__Extracted data__:
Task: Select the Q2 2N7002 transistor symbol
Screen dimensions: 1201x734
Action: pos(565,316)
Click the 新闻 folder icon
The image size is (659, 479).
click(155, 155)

__Set exercise__:
Turn the lines above into a JSON list of strings, one string per line, and omit any blank lines.

__Final answer__:
[
  "Task: Select the Q2 2N7002 transistor symbol",
  "Screen dimensions: 1201x734",
  "Action: pos(565,316)",
  "Click the 新闻 folder icon",
  "The image size is (659, 479).",
  "click(155, 155)"
]